** Opening Source document block **

Very few doctors get a set salary that can be frozen. Rather, they can be paid on a fee-for-service basis, or alternative fee arrangements, which can include a mix of fee-for-service (with the fees established in a master agreement), salary (for teaching students, for example), capitation (a set fee per patient) and bonuses for achieving targets.

About 70 per cent of Ontario doctors now receive some level of alternative funding but, over all, 70 per cent of their earnings come from fee-for-service billings. In the recent report of the Commission on the Reform of Ontario's Public Services, Don Drummond said this equation should be flipped so that doctors receive 30 per cent of their pay via fee-for-service. Otherwise, it's virtually impossible to control costs. Outside hospitals, there are few restrictions on billing: The more acts doctors carry out, or the more procedures they perform, the more they are paid.

These payments rarely, if ever, go down, individually or collectively. In Ontario, physician costs were $3.7-billion in 1992; today they are $8-billion and counting.

Overall physician costs – which account for about 20 per cent of the provincial health budget – depend on the number of physicians, not just individual payments. Since the last time governments attempted to cut costs due to recessionary pressures (in the early 90s), the numbers of doctors, and payments to same, have risen steadily.

** Closing Source document block **
** Opening Record extracts block **

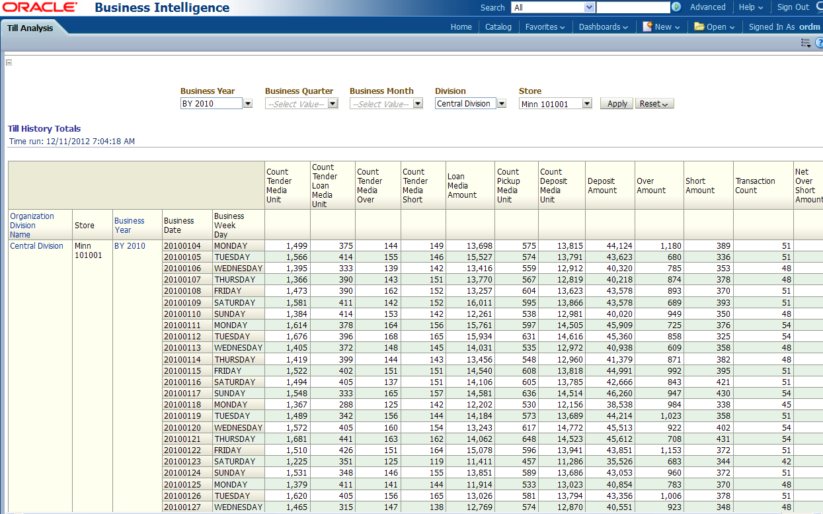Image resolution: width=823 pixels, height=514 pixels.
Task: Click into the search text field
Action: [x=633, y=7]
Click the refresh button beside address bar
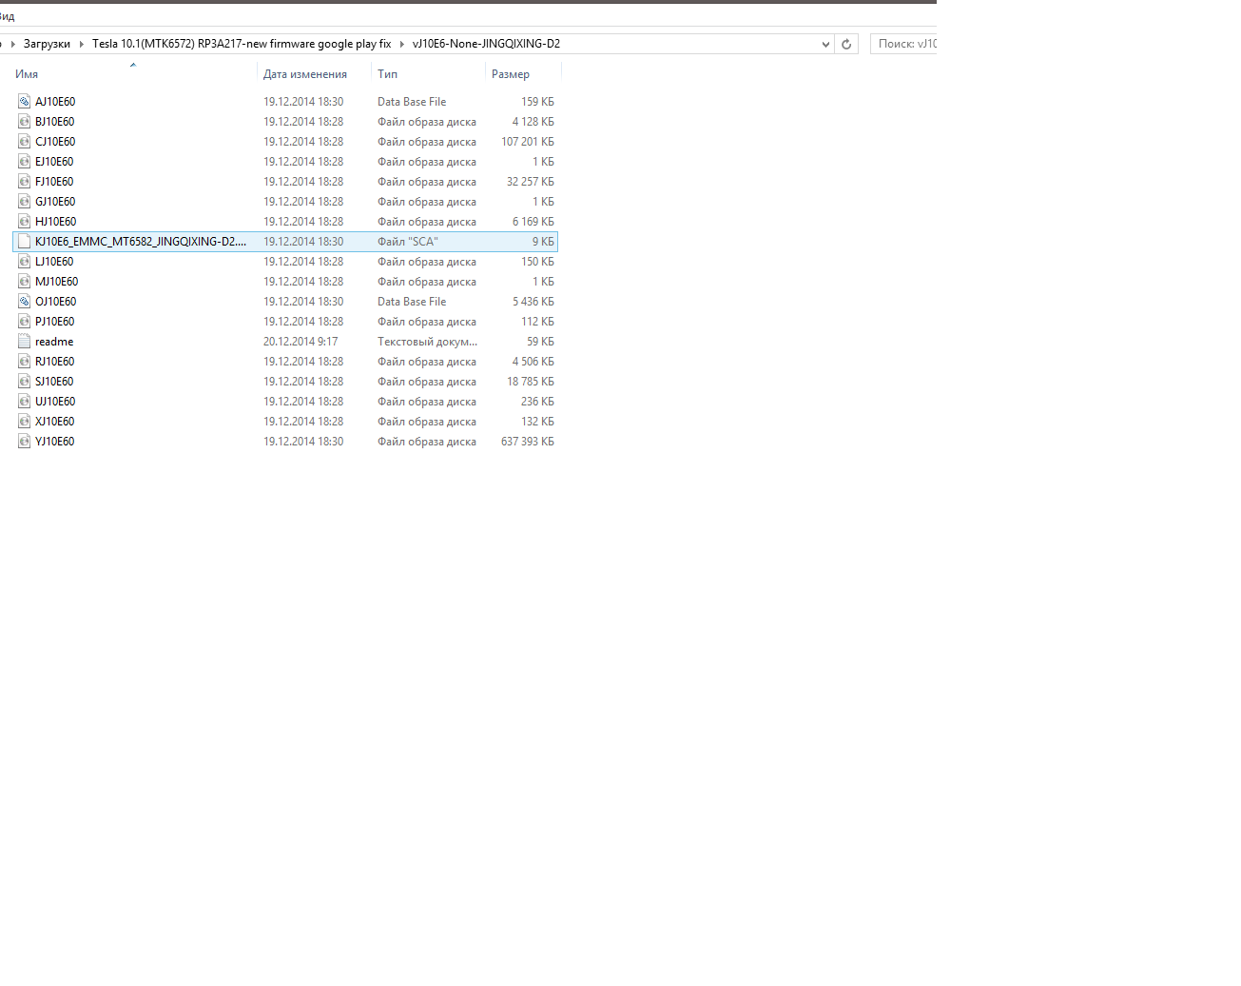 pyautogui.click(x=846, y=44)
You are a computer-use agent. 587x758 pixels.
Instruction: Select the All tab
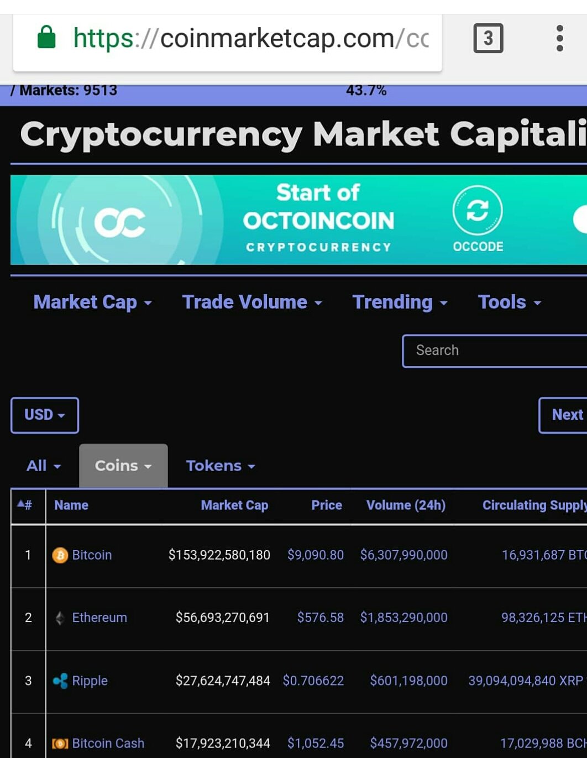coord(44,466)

** Closing Record extracts block **
** Opening Record extracts block **

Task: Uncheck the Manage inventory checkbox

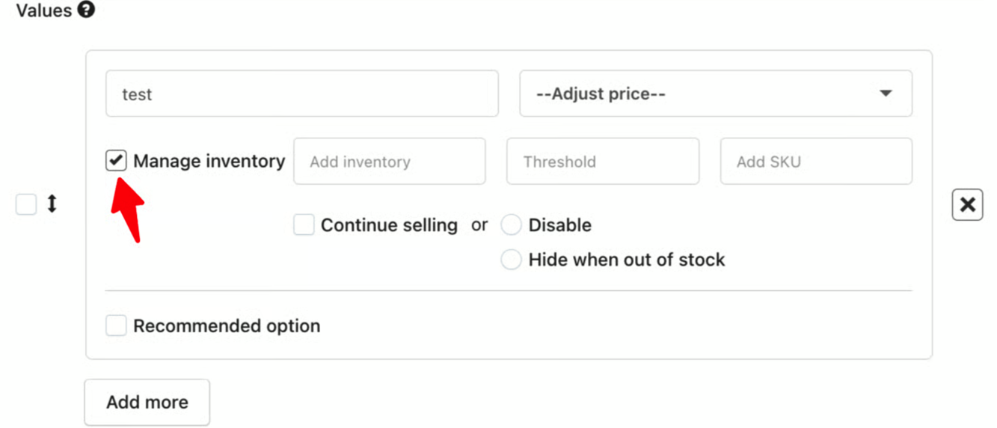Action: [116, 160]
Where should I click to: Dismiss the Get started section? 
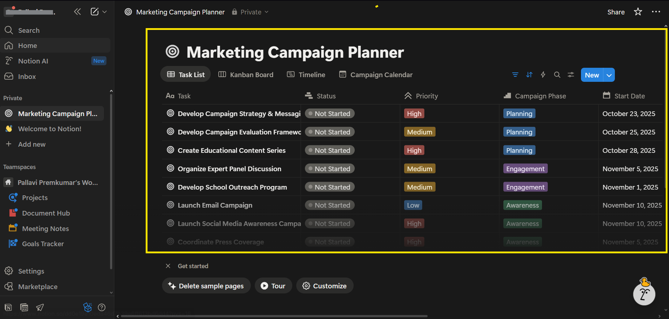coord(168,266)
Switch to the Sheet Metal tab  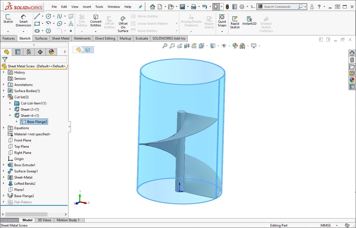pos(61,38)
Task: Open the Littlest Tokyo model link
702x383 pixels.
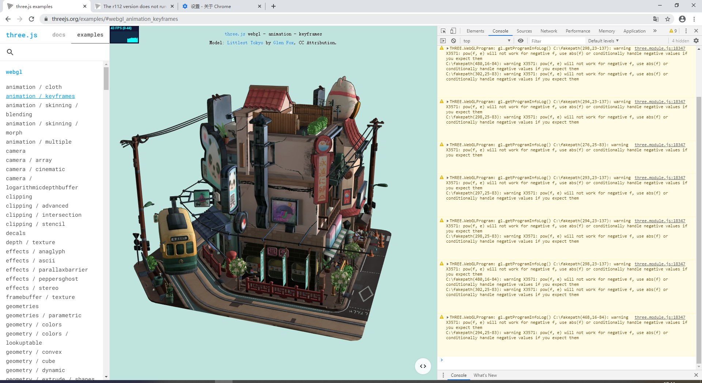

** Closing Record extracts block **
** Opening Record extracts block **

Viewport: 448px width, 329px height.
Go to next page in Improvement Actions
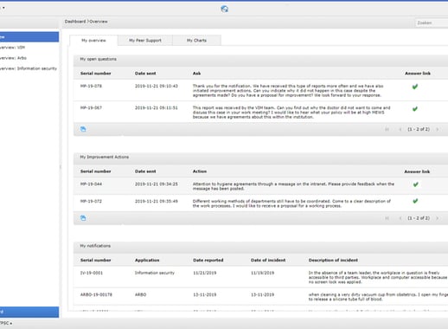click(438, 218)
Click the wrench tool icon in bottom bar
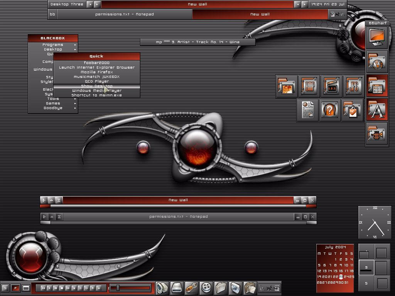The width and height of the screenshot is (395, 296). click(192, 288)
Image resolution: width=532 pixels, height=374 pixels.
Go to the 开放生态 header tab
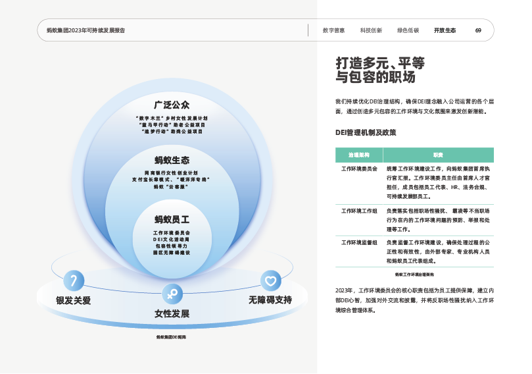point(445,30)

** Closing Record extracts block **

Task details.
In the passage on physician pay in Ontario, what share of the provincial health budget do overall physician costs account for?

Solution to this exercise.
About 20 per cent.